I am simple trying to solve the puzzle on this HU that I paid $125 BNIB. I read some places to just get the 5v cable or the 5v adapter + regular cable and you'll be fine. We'll see.


----------



## OnTheEllipse (Oct 28, 2010)

Gotcha. How are you planning on using pandora and last fm with the iPhone and 9887? AUX input? 

I have the harness and BT all soldered up and ready to drop in. If I had a garage it would be in my car.

If you hear from Alpine, let _us_ know. I should have more answers tomorrow night.


----------



## OnTheEllipse (Oct 28, 2010)

Re: have an extra item: I totally appreciate that. I love simplicity as much as anyone, though I have to say...i had a 9883 with FullSpeed in an older car. I loaded up my iPod, put it in the glove compartment and left it there for probably a year or so. It was pretty funny pulling the iPod photo out for the first time in a year. I'd almost forgot about it. I remember thinking how how antique that thing looked 

Having a large bank of tunes you don't have to plug in each time you get in the car is pretty nice to me.


----------



## Bilbo99 (Jan 9, 2009)

OnTheEllipse said:


> Gotcha. How are you planning on using pandora and last fm with the iPhone and 9887? AUX input?
> 
> I have the harness and BT all soldered up and ready to drop in. If I had a garage it would be in my car.
> 
> If you hear from Alpine, let _us_ know. I should have more answers tomorrow night.
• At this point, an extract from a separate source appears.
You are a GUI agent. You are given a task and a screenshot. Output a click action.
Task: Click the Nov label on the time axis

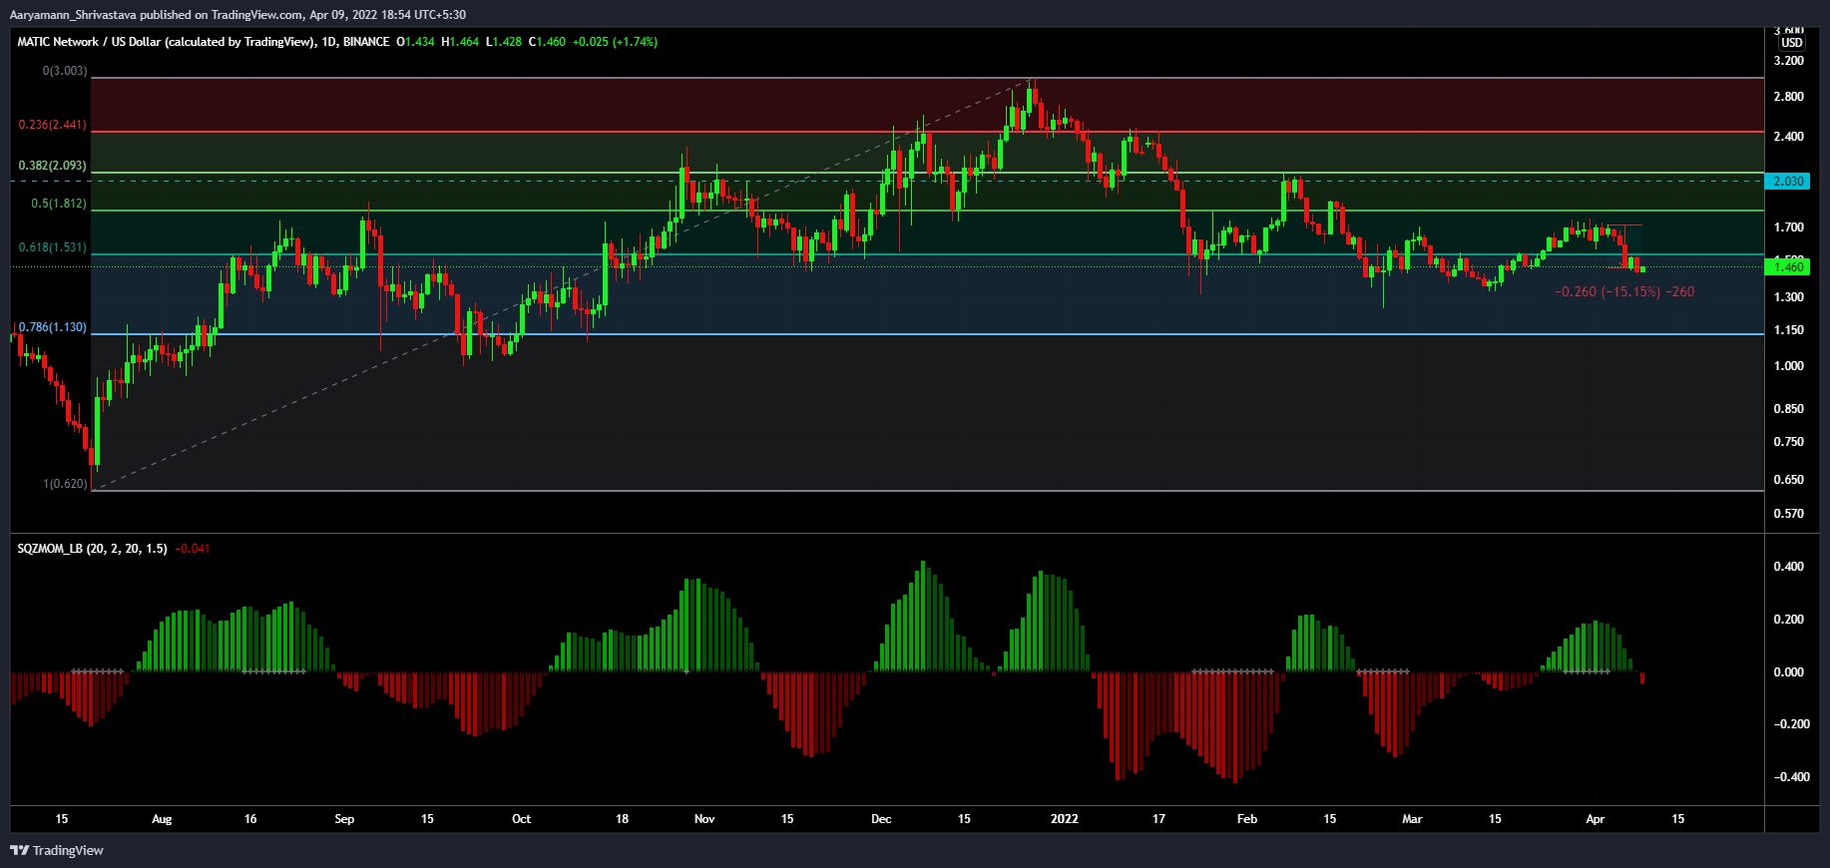coord(704,819)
You make a good point. While I have been in car audio for many years, Ipods and even MP3's used to be taboo for me. it wasn't till I got my Iphone 4 did I start listening to Pandora and MusicDock (a better Sirius Apps than Sirius's own...you get Howard Stern!) Before I just didn't like the sound. But now with lossless compression and better equipment I have opened my mind. 

I guess by your very question you are telling me that sound from an Iphone isn't send through the adapter? Its just the digital signal from the Ipod or Itunes apps? I though all sound would go thru. That is why this is in the "no dumb" question section. Guess my house of cards has just come tumbling down. I don't know why Apple and Car Audio companies don't get together and work these issues out. I guess newer head units don't have this problem. More on than in a minute.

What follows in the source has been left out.